In April, US publication Deadline reported that Dyer was developing an idea for a play about his relationship with Pinter, whom he referred to as his “mentor”.
Dyer, who had his breakthrough in the 1999 film Human Traffic, also reflected on some of the documentaries he had made earlier in his career.
In the noughties the actor presented TV series Danny Dyer’s Real Football Factories and Danny Dyer’s Deadliest Men, the latter of which saw him interview gangsters and former terrorists.
“I’d made a few films and I just wasn’t getting paid any money, and I was desperate to get onto the property ladder”, he said.

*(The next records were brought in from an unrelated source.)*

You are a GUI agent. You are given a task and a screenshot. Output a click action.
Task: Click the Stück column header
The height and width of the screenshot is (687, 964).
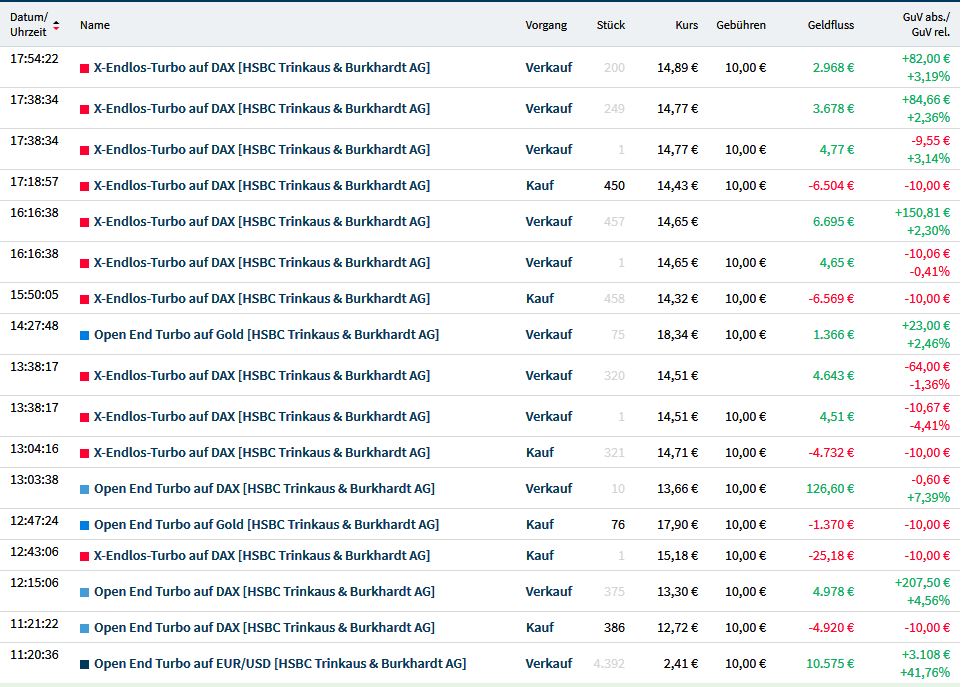pos(610,25)
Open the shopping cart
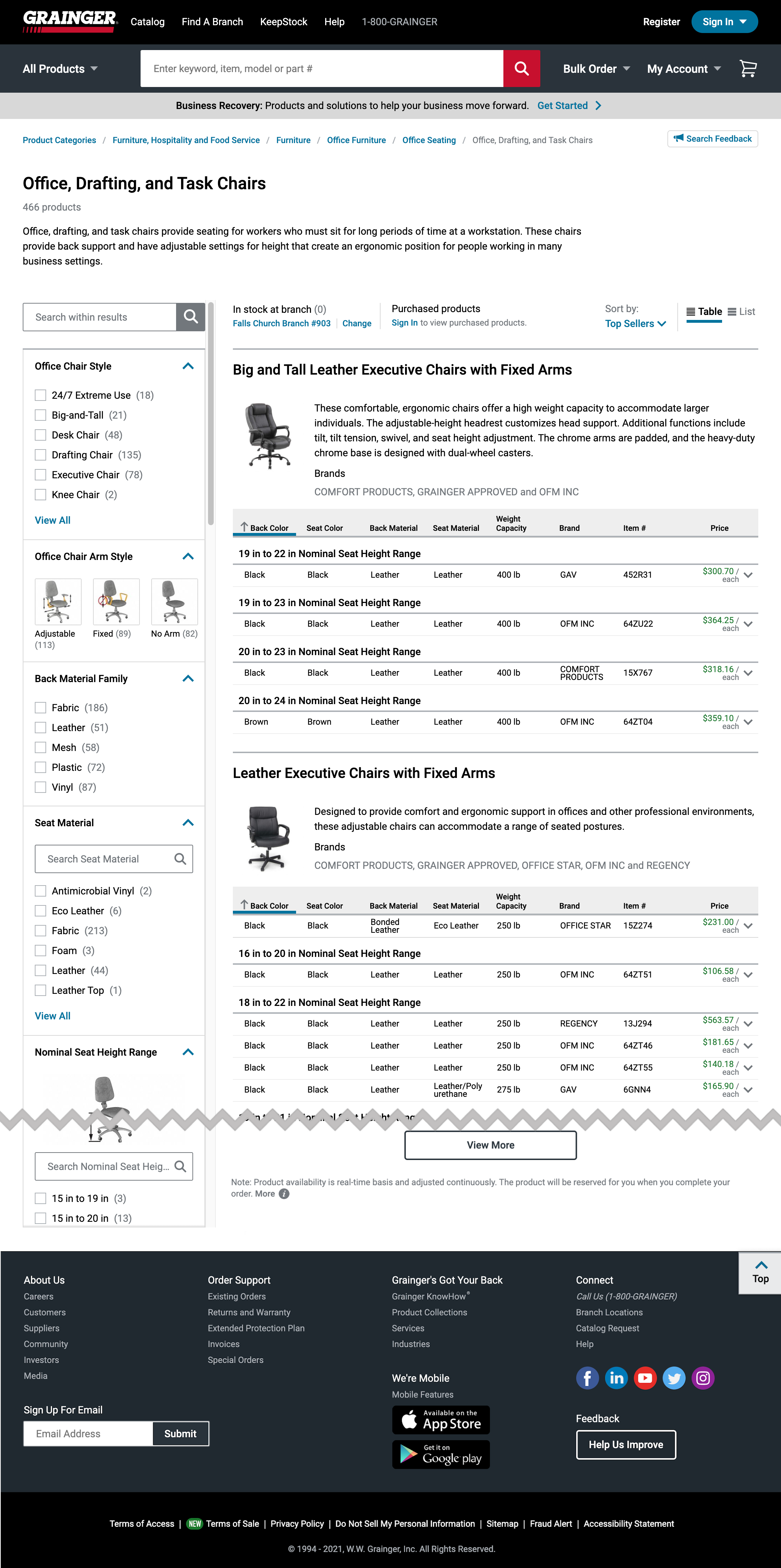 point(748,69)
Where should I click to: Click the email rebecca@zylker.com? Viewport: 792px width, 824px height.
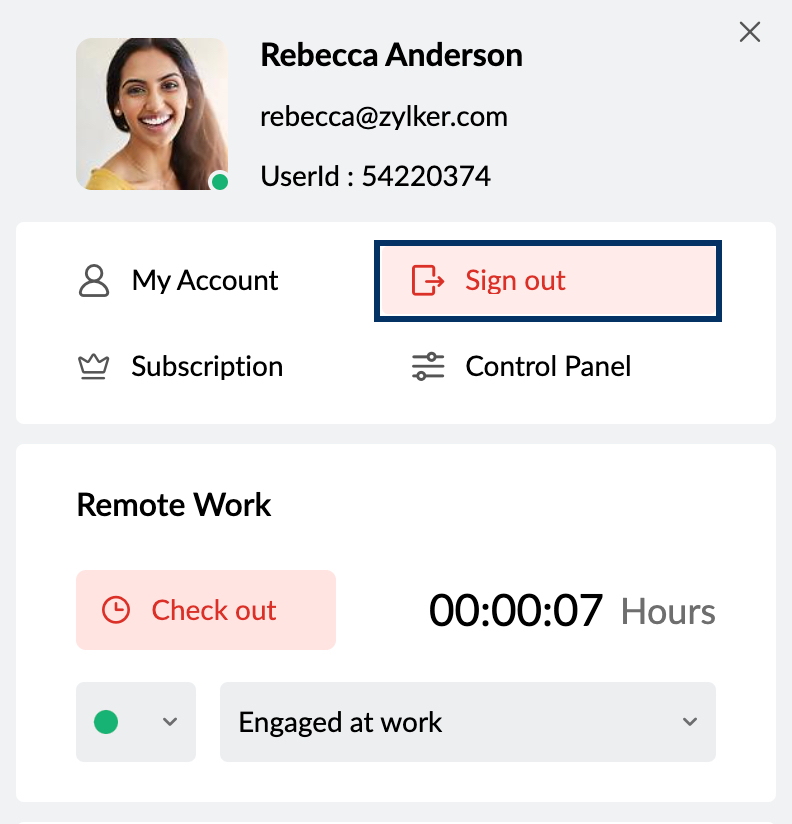pos(384,117)
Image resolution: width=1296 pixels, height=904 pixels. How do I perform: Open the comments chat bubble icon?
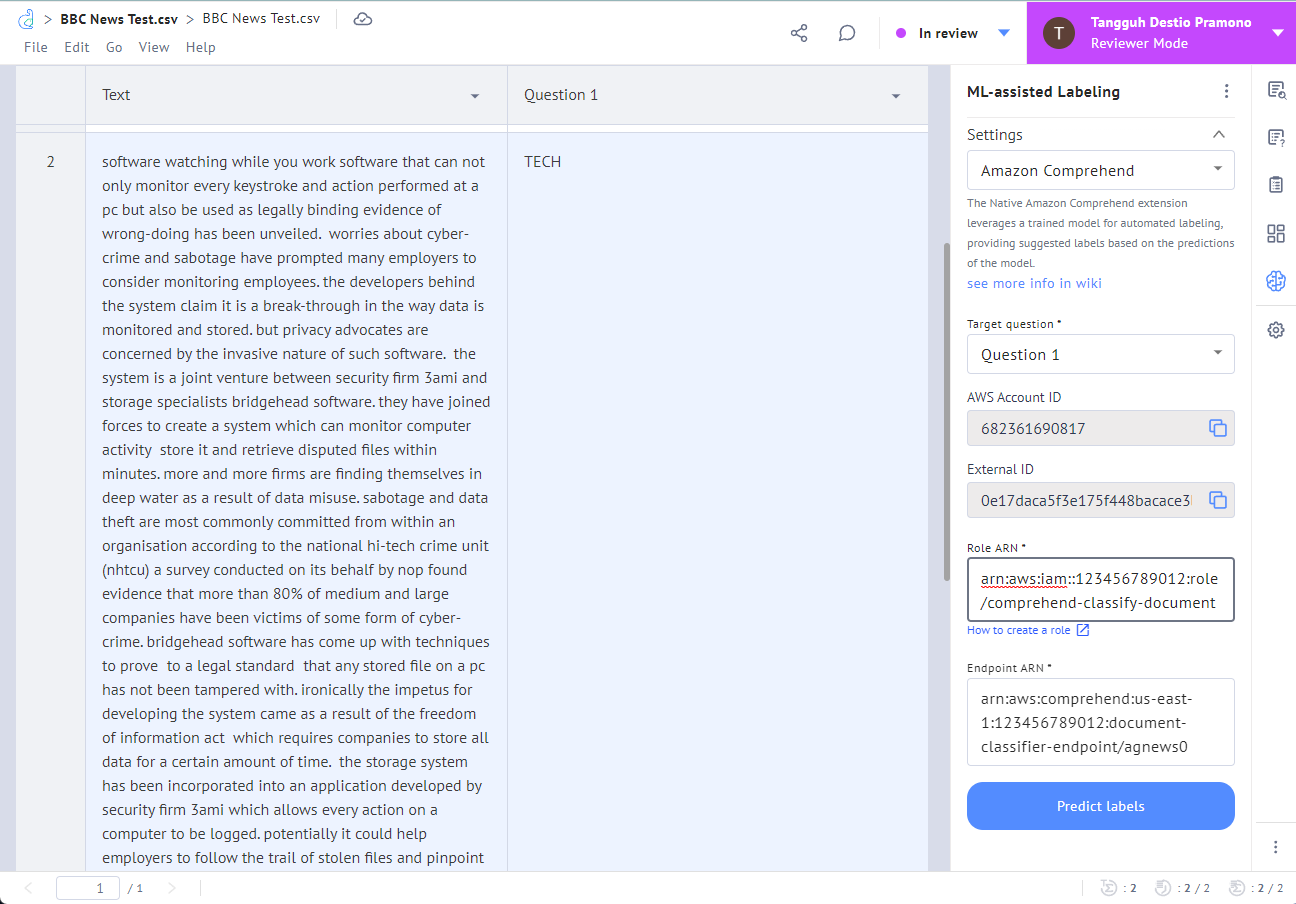point(846,32)
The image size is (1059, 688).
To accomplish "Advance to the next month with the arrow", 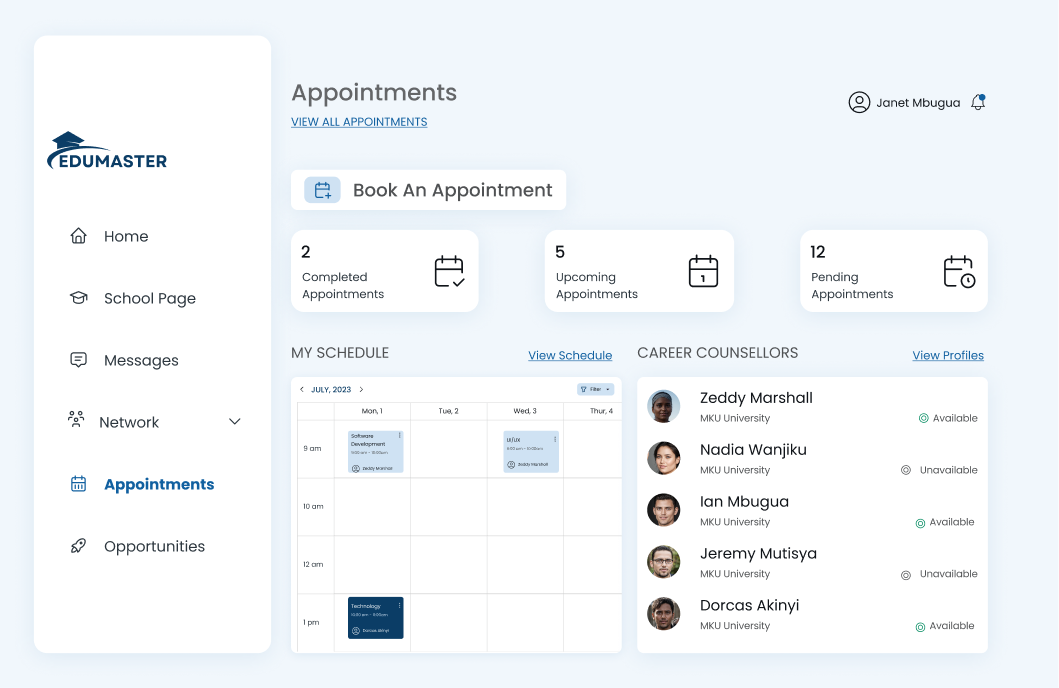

“I was still living in a council estate at Custom House, living with my daughter (Dani) and (wife) Jo, and it’s like, well, I’m famous, but I’m still living on a council estate.
“And so then my house became a bit like Stonehenge, my little flat, and people would just stand outside waiting for me.”

He continued: “There was a moment where someone tried to burgle our house and I was like ‘we can’t live here no more’.”
“So I got offered to do a documentary with a real football veteran and I couldn’t believe the money they was offering me, I thought, ‘Oh, wow'”, he said.
“Now I hated it, because I didn’t have a script, it was me on my own interviewing people, and interviewing dangerous people, by the way, but it got me on the property ladder.”
Asked if he was worried about being typecast, he said: “I didn’t have the luxury. You know, it’s a bit uncouth, I can’t watch them back now, I cringe at them.
“But, you know, I needed to earn money, and I needed to get a house, and I needed to do the right thing.”
Danny Dyer’s episode of Desert Island Discs will air at 10am on BBC Radio 4 and will also be available on BBC Sounds.